# [Task objective]
Copy the lines below word for word.

[Items from a dataset]
-------

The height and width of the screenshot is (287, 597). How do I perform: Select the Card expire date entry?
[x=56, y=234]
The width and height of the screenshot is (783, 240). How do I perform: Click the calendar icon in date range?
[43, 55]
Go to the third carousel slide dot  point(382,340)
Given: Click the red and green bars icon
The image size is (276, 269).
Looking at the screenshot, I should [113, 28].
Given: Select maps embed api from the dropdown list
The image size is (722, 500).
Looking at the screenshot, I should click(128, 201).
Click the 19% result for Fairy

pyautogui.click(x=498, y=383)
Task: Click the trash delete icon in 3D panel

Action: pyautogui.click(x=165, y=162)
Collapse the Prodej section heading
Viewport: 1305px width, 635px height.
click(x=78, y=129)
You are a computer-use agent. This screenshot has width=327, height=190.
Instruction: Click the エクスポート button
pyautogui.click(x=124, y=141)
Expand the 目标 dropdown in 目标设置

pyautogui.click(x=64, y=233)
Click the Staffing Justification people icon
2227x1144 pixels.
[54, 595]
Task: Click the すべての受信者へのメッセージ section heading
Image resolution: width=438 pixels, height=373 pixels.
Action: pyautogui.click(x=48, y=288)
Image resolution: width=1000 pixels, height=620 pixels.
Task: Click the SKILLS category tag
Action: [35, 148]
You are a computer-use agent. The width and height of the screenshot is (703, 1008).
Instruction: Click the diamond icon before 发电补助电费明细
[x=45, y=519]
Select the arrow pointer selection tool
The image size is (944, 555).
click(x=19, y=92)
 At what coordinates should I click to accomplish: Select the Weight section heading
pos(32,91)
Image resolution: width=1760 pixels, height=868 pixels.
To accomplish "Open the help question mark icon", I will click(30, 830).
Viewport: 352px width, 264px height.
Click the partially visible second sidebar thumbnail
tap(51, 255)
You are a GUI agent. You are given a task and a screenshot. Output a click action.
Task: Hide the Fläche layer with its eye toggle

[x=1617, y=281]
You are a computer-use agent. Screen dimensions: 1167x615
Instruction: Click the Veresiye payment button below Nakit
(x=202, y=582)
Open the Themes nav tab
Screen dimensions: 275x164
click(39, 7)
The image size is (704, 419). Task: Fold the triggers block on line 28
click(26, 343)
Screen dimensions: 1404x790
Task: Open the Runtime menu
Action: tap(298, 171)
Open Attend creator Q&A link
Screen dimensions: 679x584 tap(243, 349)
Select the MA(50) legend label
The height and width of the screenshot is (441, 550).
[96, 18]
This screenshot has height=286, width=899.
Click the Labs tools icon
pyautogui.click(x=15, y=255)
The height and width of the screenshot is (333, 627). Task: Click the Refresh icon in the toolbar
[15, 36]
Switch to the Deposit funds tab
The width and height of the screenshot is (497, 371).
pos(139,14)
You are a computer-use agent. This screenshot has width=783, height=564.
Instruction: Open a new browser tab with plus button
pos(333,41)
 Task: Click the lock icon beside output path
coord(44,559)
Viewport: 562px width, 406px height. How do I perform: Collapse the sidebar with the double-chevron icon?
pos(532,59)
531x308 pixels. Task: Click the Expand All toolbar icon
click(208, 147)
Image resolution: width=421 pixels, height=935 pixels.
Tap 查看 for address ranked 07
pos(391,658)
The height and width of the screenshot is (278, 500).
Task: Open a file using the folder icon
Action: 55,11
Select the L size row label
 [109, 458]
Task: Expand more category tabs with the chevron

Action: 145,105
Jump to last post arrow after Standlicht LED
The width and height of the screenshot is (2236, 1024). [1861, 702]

-------

# [Response below]
The height and width of the screenshot is (287, 597). How do I perform: Select the Card expire date entry?
[x=56, y=234]
The width and height of the screenshot is (783, 240). How do I perform: Click the calendar icon in date range?
[43, 55]
Go to the third carousel slide dot  point(382,340)
Given: Click the red and green bars icon
The image size is (276, 269).
Looking at the screenshot, I should [113, 28].
Given: Select maps embed api from the dropdown list
The image size is (722, 500).
Looking at the screenshot, I should click(128, 201).
Click the 19% result for Fairy

pyautogui.click(x=498, y=383)
Task: Click the trash delete icon in 3D panel

Action: pyautogui.click(x=165, y=162)
Collapse the Prodej section heading
Viewport: 1305px width, 635px height.
click(x=78, y=129)
You are a computer-use agent. This screenshot has width=327, height=190.
Instruction: Click the エクスポート button
pyautogui.click(x=124, y=141)
Expand the 目标 dropdown in 目标设置

pyautogui.click(x=64, y=233)
Click the Staffing Justification people icon
2227x1144 pixels.
[54, 595]
Task: Click the すべての受信者へのメッセージ section heading
Image resolution: width=438 pixels, height=373 pixels.
Action: pyautogui.click(x=48, y=288)
Image resolution: width=1000 pixels, height=620 pixels.
Task: Click the SKILLS category tag
Action: [35, 148]
You are a computer-use agent. The width and height of the screenshot is (703, 1008).
Instruction: Click the diamond icon before 发电补助电费明细
[x=45, y=519]
Select the arrow pointer selection tool
The image size is (944, 555).
click(x=19, y=92)
 At what coordinates should I click to accomplish: Select the Weight section heading
pos(32,91)
Image resolution: width=1760 pixels, height=868 pixels.
To accomplish "Open the help question mark icon", I will click(30, 830).
Viewport: 352px width, 264px height.
Click the partially visible second sidebar thumbnail
tap(51, 255)
You are a GUI agent. You are given a task and a screenshot. Output a click action.
Task: Hide the Fläche layer with its eye toggle

[x=1617, y=281]
You are a computer-use agent. Screen dimensions: 1167x615
Instruction: Click the Veresiye payment button below Nakit
(x=202, y=582)
Open the Themes nav tab
Screen dimensions: 275x164
click(39, 7)
The image size is (704, 419). Task: Fold the triggers block on line 28
click(26, 343)
Screen dimensions: 1404x790
Task: Open the Runtime menu
Action: tap(298, 171)
Open Attend creator Q&A link
Screen dimensions: 679x584 tap(243, 349)
Select the MA(50) legend label
The height and width of the screenshot is (441, 550).
[96, 18]
This screenshot has height=286, width=899.
Click the Labs tools icon
pyautogui.click(x=15, y=255)
The height and width of the screenshot is (333, 627). Task: Click the Refresh icon in the toolbar
[15, 36]
Switch to the Deposit funds tab
The width and height of the screenshot is (497, 371).
pos(139,14)
You are a computer-use agent. This screenshot has width=783, height=564.
Instruction: Open a new browser tab with plus button
pos(333,41)
 Task: Click the lock icon beside output path
coord(44,559)
Viewport: 562px width, 406px height. How do I perform: Collapse the sidebar with the double-chevron icon?
pos(532,59)
531x308 pixels. Task: Click the Expand All toolbar icon
click(208, 147)
Image resolution: width=421 pixels, height=935 pixels.
Tap 查看 for address ranked 07
pos(391,658)
The height and width of the screenshot is (278, 500).
Task: Open a file using the folder icon
Action: 55,11
Select the L size row label
 [109, 458]
Task: Expand more category tabs with the chevron

Action: 145,105
Jump to last post arrow after Standlicht LED
The width and height of the screenshot is (2236, 1024). [1861, 702]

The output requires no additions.